At FiveThirtyEight last week, Harry Enten and David Wasserman took an initial look at the potential consequences of this kind of shift:
A move toward counting only eligible voters, as logistically difficult as it may be, would drastically shift political power away from the urban environs with minorities and noncitizens, and toward whiter areas with larger native-born populations. That’s bad news for Democrats: Of the 50 congressional districts with the lowest shares of eligible voters, 41 are occupied by Democrats (nearly all are Latino-majority seats). Meanwhile, of the 50 districts with the highest shares of eligible voters, 38 are represented by the GOP.
And that’s only looking at Congress. A new standard could similarly affect state legislative districts, too.
Today Sean Trende of RealClearPolitics looks at the issue and mentions an entirely different effect that a surprise decision to upend “one person one vote” could have:
If the court were to find for the plaintiffs – and it seems unlikely that the court would have gratuitously taken up this case, absent a circuit split, if there weren’t some substantial support for the plaintiffs’ position – it would mean that, once again, virtually every legislative and congressional district in the country would have to be redrawn (although this would not, as some have suggested, affect apportionment – i.e. the number of seats allocated to each state). This would occur at a time when Republicans control a record-high number of state legislatures and a majority of state governments. Republicans would be able to update their maps to account for changes in political orientations in their states since the previous round of redistricting.

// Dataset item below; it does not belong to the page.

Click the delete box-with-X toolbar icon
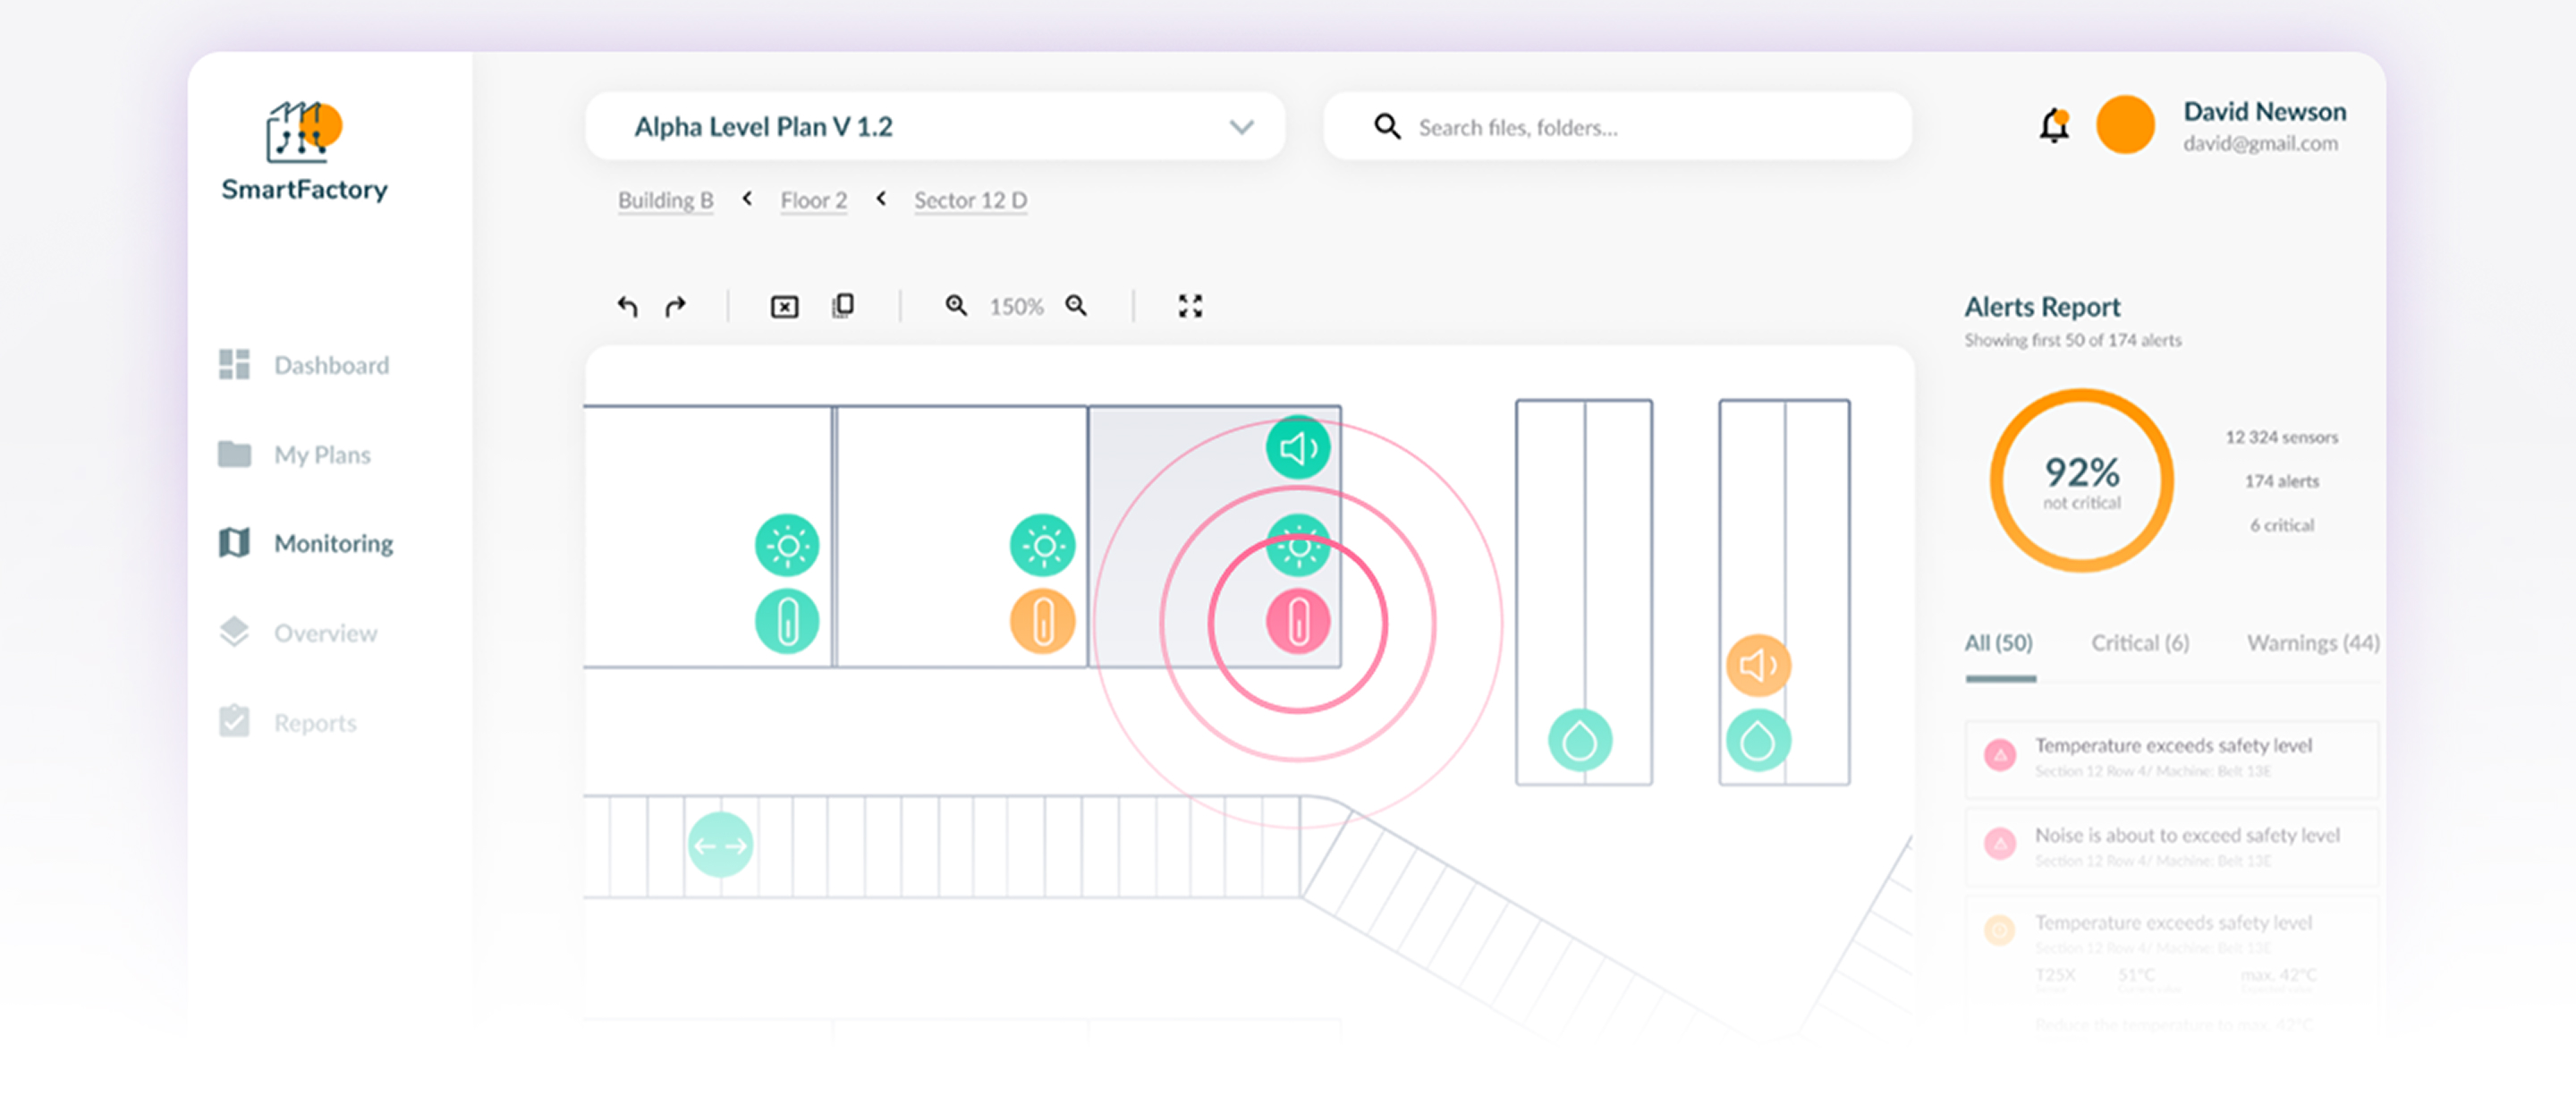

At present the next redistricting is due to occur after the 2020 elections, a presidential year when, all other things being equal, Democrats should do better than in a midterm. Throwing in an extra redistricting before then with a new, Republican-friendly standard would certainly help retrench the vast GOP gains of 2010 and 2014, though the exact timing would determine the exact impact. Since SCOTUS just took the case, it won’t be decided until 2016, and presumably a decision could not be implemented overnight. But in any event, the litigation could be a hidden time bomb in American politics, and a possible calamity for progressives at a time when they already face plenty of challenges.